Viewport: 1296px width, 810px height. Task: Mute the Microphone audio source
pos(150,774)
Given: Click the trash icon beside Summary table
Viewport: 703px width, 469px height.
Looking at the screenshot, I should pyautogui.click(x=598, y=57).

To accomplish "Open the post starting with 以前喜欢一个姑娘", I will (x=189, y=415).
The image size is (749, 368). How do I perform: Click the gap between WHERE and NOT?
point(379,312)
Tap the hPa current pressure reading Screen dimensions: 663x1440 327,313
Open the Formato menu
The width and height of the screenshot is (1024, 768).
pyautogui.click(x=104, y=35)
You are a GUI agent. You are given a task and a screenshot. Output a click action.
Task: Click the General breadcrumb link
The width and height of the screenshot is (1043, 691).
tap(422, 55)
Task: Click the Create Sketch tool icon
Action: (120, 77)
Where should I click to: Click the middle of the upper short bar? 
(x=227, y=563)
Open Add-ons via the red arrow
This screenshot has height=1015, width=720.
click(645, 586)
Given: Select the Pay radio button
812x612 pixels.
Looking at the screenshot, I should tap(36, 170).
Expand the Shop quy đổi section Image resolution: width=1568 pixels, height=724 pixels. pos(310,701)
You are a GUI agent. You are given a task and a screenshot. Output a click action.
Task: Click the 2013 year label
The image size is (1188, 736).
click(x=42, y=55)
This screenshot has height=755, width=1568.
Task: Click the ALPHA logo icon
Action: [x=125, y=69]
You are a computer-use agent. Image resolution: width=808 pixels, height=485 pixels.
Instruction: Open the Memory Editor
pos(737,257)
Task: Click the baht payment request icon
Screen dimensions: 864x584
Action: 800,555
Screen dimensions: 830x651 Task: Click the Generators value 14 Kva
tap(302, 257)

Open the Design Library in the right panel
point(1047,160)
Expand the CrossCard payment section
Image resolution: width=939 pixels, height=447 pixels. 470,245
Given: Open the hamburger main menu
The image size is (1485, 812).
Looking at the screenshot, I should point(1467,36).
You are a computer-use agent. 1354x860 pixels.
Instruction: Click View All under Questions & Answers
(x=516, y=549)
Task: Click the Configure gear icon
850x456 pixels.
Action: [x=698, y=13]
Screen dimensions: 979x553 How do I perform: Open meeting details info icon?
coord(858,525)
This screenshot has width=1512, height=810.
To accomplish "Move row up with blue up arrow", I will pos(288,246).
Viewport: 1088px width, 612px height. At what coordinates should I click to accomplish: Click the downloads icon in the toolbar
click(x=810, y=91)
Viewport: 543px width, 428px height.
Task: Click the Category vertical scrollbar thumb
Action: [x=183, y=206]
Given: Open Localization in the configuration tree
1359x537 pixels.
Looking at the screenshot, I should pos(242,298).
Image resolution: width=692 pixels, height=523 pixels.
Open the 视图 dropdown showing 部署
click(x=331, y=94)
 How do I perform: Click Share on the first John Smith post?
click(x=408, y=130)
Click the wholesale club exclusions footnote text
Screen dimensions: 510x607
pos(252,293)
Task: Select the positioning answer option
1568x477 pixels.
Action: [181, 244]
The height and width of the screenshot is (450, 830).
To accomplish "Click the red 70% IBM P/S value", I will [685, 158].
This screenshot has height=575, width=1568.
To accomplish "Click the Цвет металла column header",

Problem to solve | Scan the material above for lines holding "agent" and copy each of them.

Response to this exercise |
You are a GUI agent. You are given a task and a screenshot. Output a click action.
You are a GUI agent. You are given a task and a screenshot. Output a click action.
You are a computer-use agent. Image resolution: width=808 pixels, height=485 pixels.
You are a computer-use agent. 1354x860 pixels.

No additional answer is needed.